Remember, the epicenter of this crisis -- economic -- is housing. And the epicenter of the housing crisis is the foreclosure crisis and so we need to get to the heart of that, and that's why I'm recommending a series of legislative efforts here to deal specifically with that, Robert.

MR. SIEGEL: But on the subject of the potential regulation of investment banking -- Washington rather enthusiastically not too long ago took down the barrier that had stood between commercial and investment banking in this country for many years.

If in fact you further blur that distinction by requiring the sorts of reserves at an investment bank that you do of a commercial bank, what happens to risk? Are you in effect saying that any investment bank that exposes people to risk -- which we thought is essential to capitalism -- is in violation of the spirit of regulation?

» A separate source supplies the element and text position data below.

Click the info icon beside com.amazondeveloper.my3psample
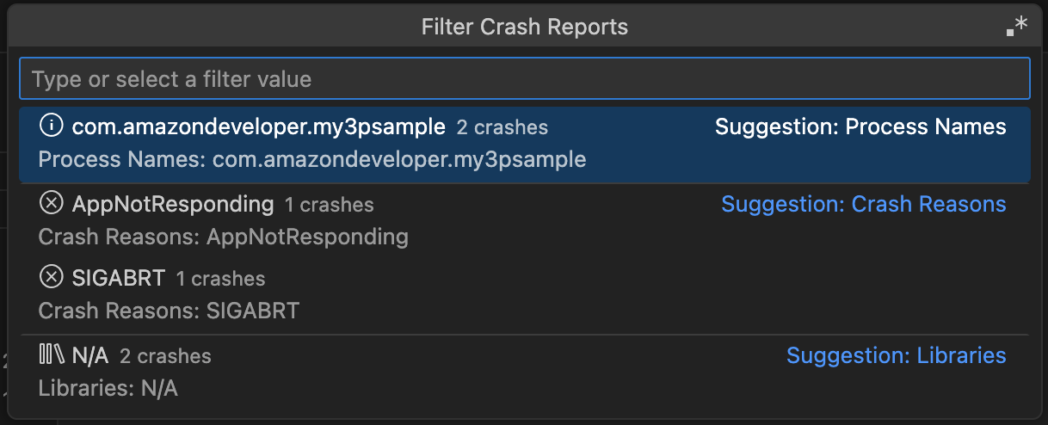This screenshot has width=1048, height=425. point(52,126)
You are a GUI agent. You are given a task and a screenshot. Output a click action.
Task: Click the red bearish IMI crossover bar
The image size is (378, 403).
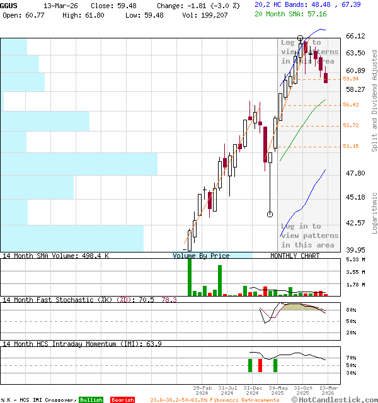point(260,365)
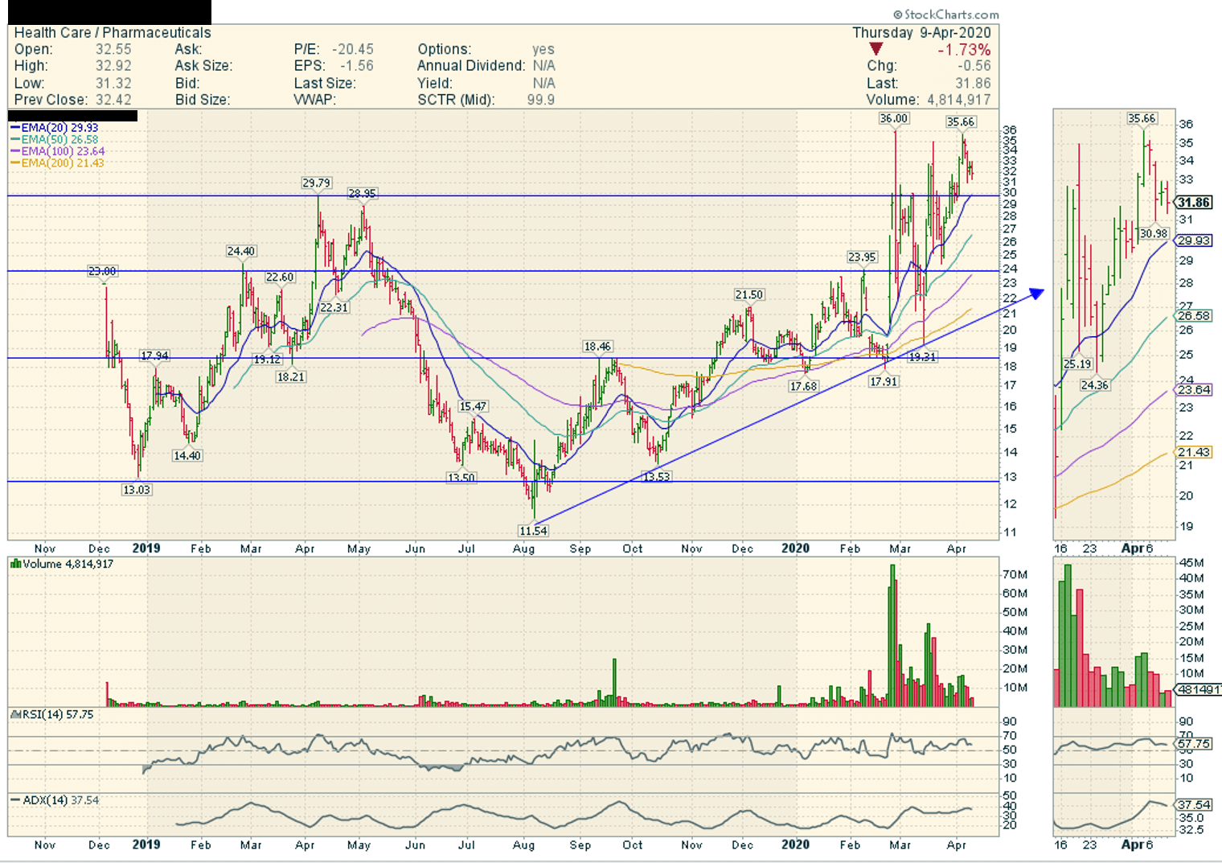Screen dimensions: 1222x863
Task: Click the 36.00 peak price label
Action: click(x=893, y=118)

SEN. DODD: Well, that's a good question. And that's why I don't want to prejudge it here. The question you asked is whether we ought to be looking at it and I think we should. But certainly, if you're going to subject the taxpayers' money to the kind of risks we're talking about here, then there has to be some protection.

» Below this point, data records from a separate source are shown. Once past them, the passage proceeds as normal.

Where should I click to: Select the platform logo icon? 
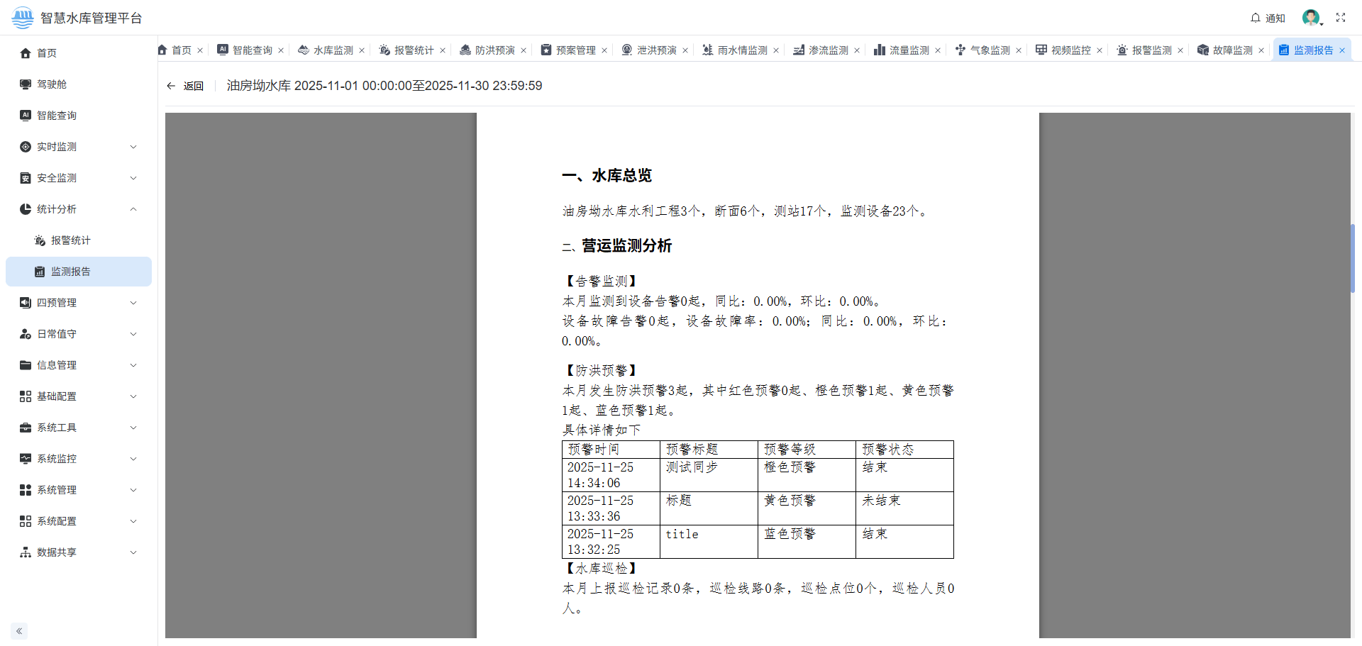tap(21, 18)
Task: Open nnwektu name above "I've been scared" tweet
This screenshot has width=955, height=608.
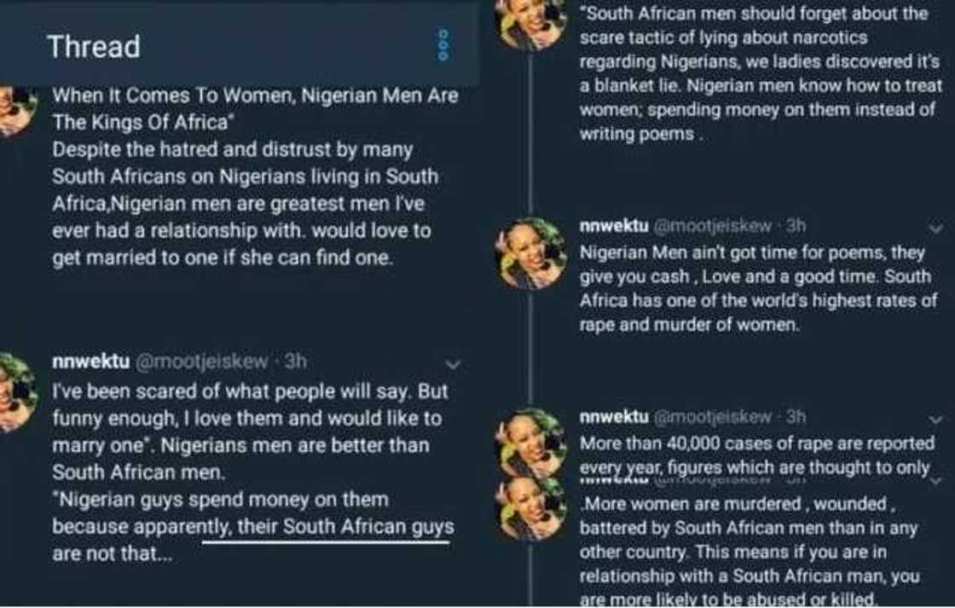Action: tap(90, 362)
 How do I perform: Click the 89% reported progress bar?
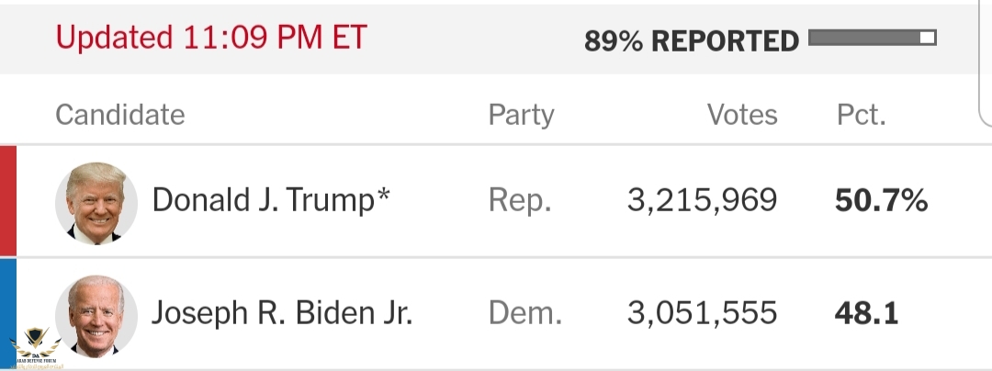point(873,38)
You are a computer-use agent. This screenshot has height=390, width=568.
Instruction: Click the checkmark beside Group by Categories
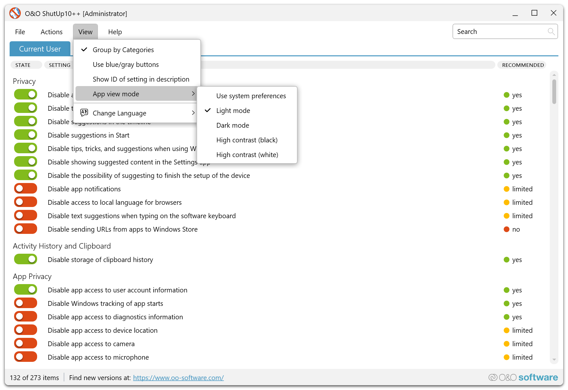[84, 50]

I'm very concerned that we're going to go ahead here and eventually have this pendulum come back and decide that this was a one-time event and there's nothing more to be concerned about. I'm not convinced of that at all. I think we're in the middle of this, not the end of it.

MR. SIEGEL: Can you conceive of the action that the Fed undertook as being a one-off act that sets no precedent? Are there occasions when, because the consequences look so grim, the government can act and do so without sending any message to any other investment house in any other liquidity squeeze there might be? It's just a unique almost magical moment that happens and then passes? Or inevitably, has the Fed done something which is precedent and which other people are going to act on the basis of?

SEN. DODD: Well -- and that's why I think it's important to have a public hearing about this and to describe it as it is. It has a number of issues. First, I have great respect for Jamie Dimon, who's the head of JPMorgan. He also sits on the board of directors of the Federal Reserve in the New York. And so, you know, the question's here: Having decisions being made over the weekend with an institution where its leader is also a member of that board raises some serious issues, I mean, that ought to be addressed.

MR. SIEGEL: You suspect a possible conflict of interest in that relationship?

SEN. DODD: Well, these are matters -- this is what you needed to talk about here. Were there other alternatives to this particular proposal, and is this the model?

Now, I've had some people over the last several days who said we're creating a model for future events. If that's the case, then I'm deeply worried about it. I'm willing to accept that this was a one-time event. We're under a clock. Decisions had to be made. But the idea that we're creating a permanent model for future events like this is troubling to me, because of the idea that the American taxpayer's been put on the hook here. And I'm hoping it never comes to that.

I hope we make money off of this, since we've got a period of time in which these assets can be sold off. We may even make money on it. But the idea that you put the federal government on the line -- the taxpayer on the line -- with no guarantee, no protection at all, worries me. And that's why I want to make sure this isn't a precedent-setting event that we're going to look to in the future and wonder why we didn't raise more questions about it.

MR. SIEGEL: Well, Senator Christopher Dodd -- Democrat of Connecticut, chairman of the Senate Banking Committee -- thank you very much for talking with us.

SEN. DODD: Robert, thank you. It's complicated. We'll keep talking about it.